◆ TASK STATEMENT: Can you write out the listing from the line with "You are a computer-use agent. The" through the end, replacing "Instruction" with "Task" and leaving everything else the same? Please omit the pictures.
— begin AVAILABLE DATA —
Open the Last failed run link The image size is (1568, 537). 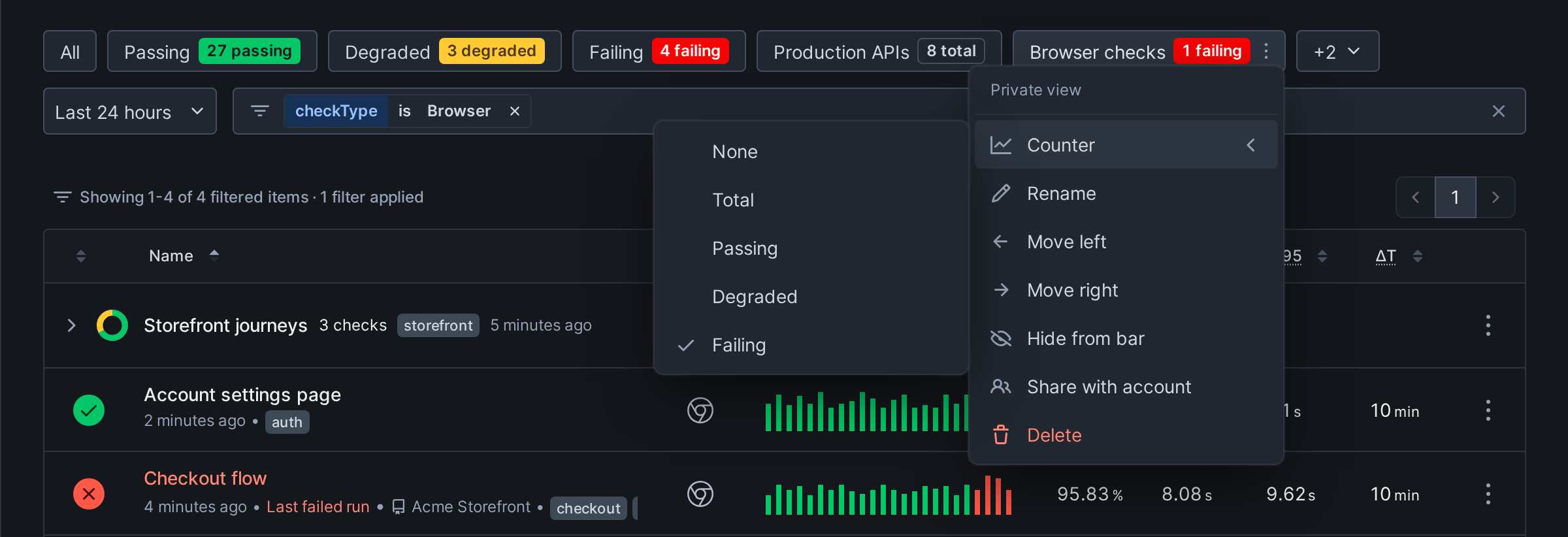[x=318, y=507]
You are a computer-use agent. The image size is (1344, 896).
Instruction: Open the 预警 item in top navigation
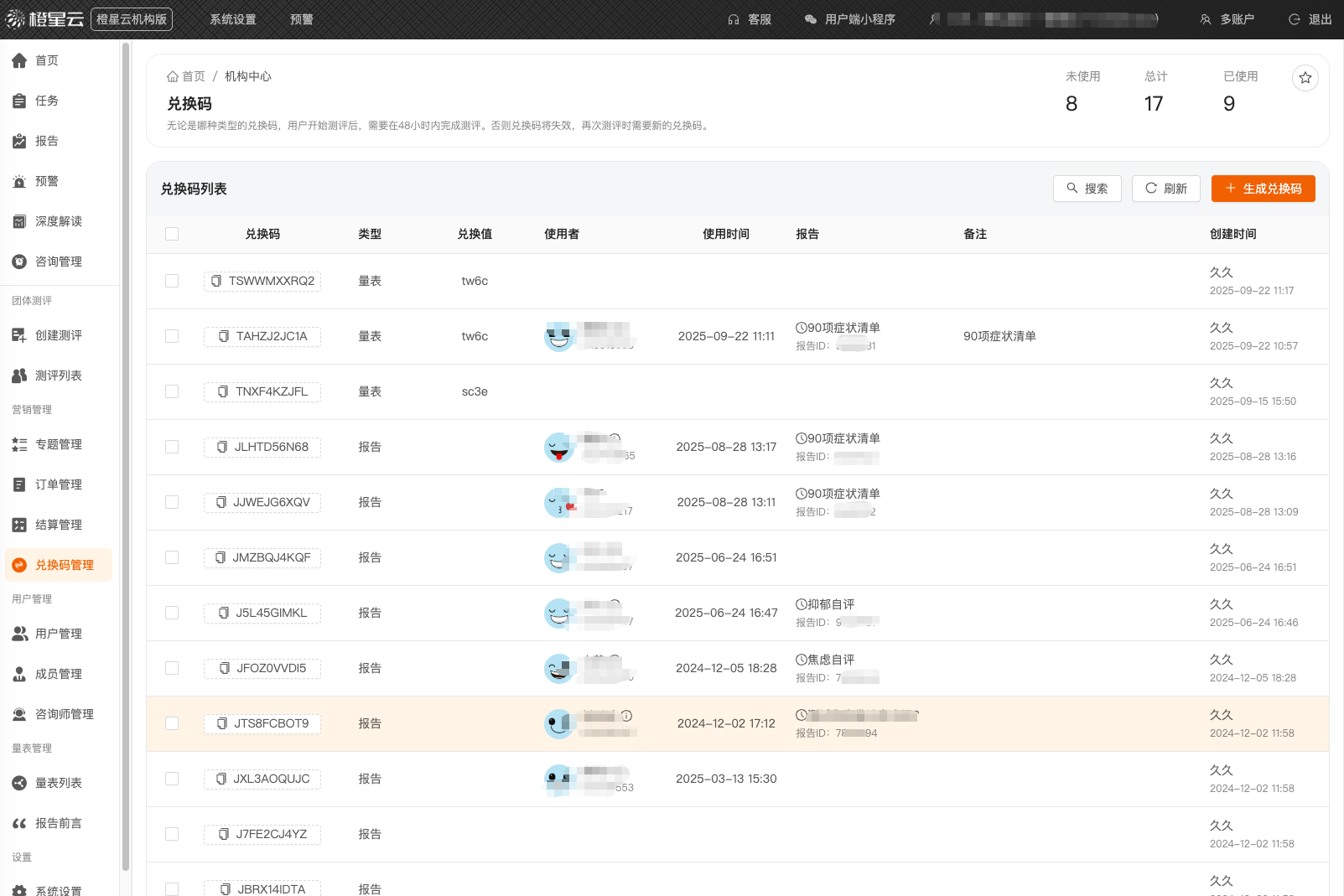coord(302,19)
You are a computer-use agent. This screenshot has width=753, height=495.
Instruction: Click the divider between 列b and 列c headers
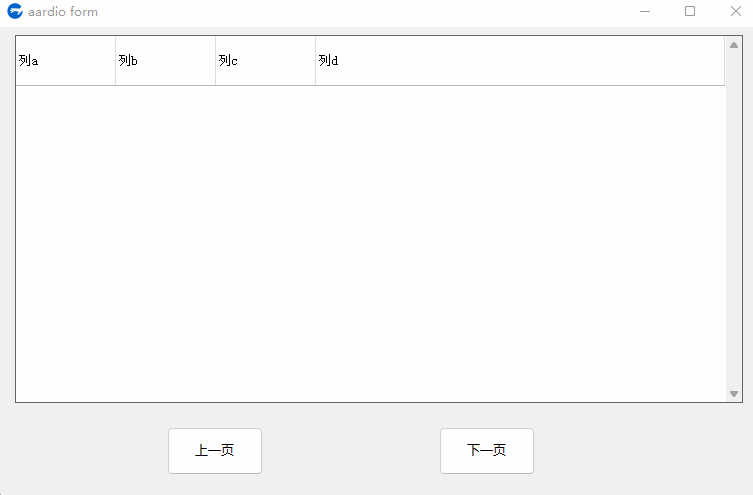coord(216,60)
— end AVAILABLE DATA —
◆ WRITTEN RESPONSE:
You are a computer-use agent. The image size is (1344, 896).
Task: Open the 预警 item in top navigation
coord(302,19)
You are a computer-use agent. This screenshot has width=753, height=495.
Task: Click the divider between 列b and 列c headers
coord(216,60)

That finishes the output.